■ **Problem to solve**
Your answer must be only the lines below from the one containing "The image size" through the one containing "This screenshot has height=334, width=796.", copied exactly, with the pictures left out.

■ **Data excerpts**
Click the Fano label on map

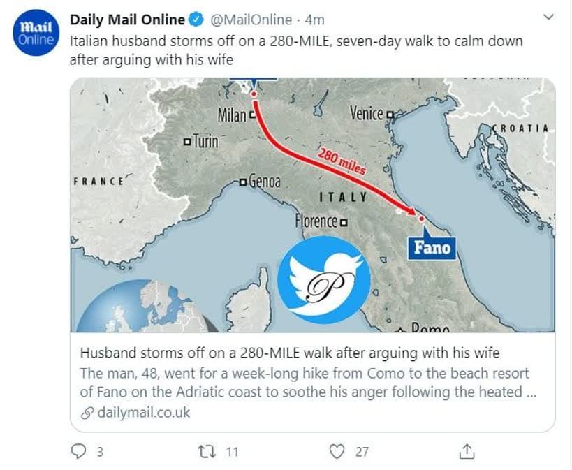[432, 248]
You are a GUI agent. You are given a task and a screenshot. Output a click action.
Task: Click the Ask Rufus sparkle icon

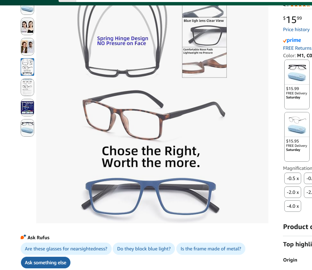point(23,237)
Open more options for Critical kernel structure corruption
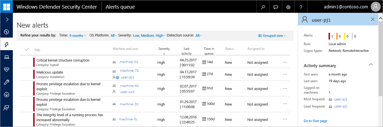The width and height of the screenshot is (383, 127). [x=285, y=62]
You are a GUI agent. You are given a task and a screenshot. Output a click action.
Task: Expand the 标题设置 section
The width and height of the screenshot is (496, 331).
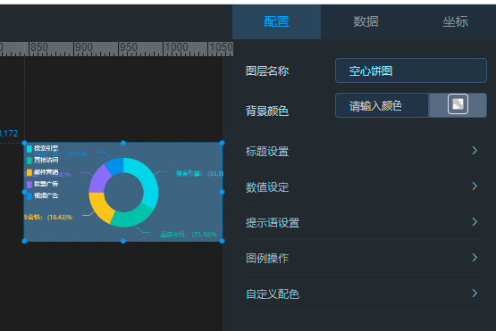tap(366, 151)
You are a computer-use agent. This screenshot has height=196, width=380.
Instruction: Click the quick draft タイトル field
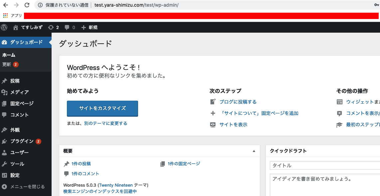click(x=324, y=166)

--

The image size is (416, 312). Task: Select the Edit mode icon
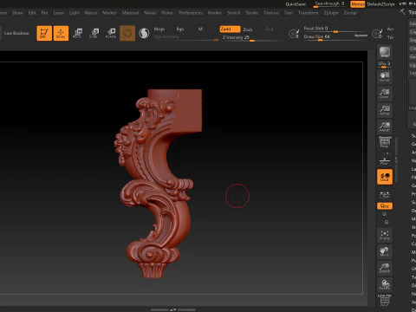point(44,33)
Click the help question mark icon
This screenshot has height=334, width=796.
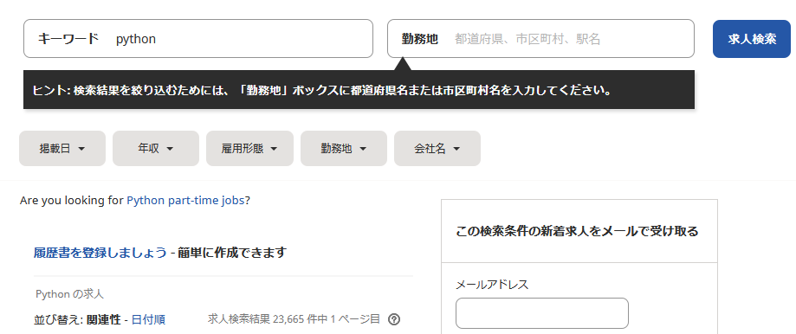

■ **Answer space**
The image size is (416, 312). Task: Select the Edit mode icon
point(44,33)
Click the help question mark icon
This screenshot has height=334, width=796.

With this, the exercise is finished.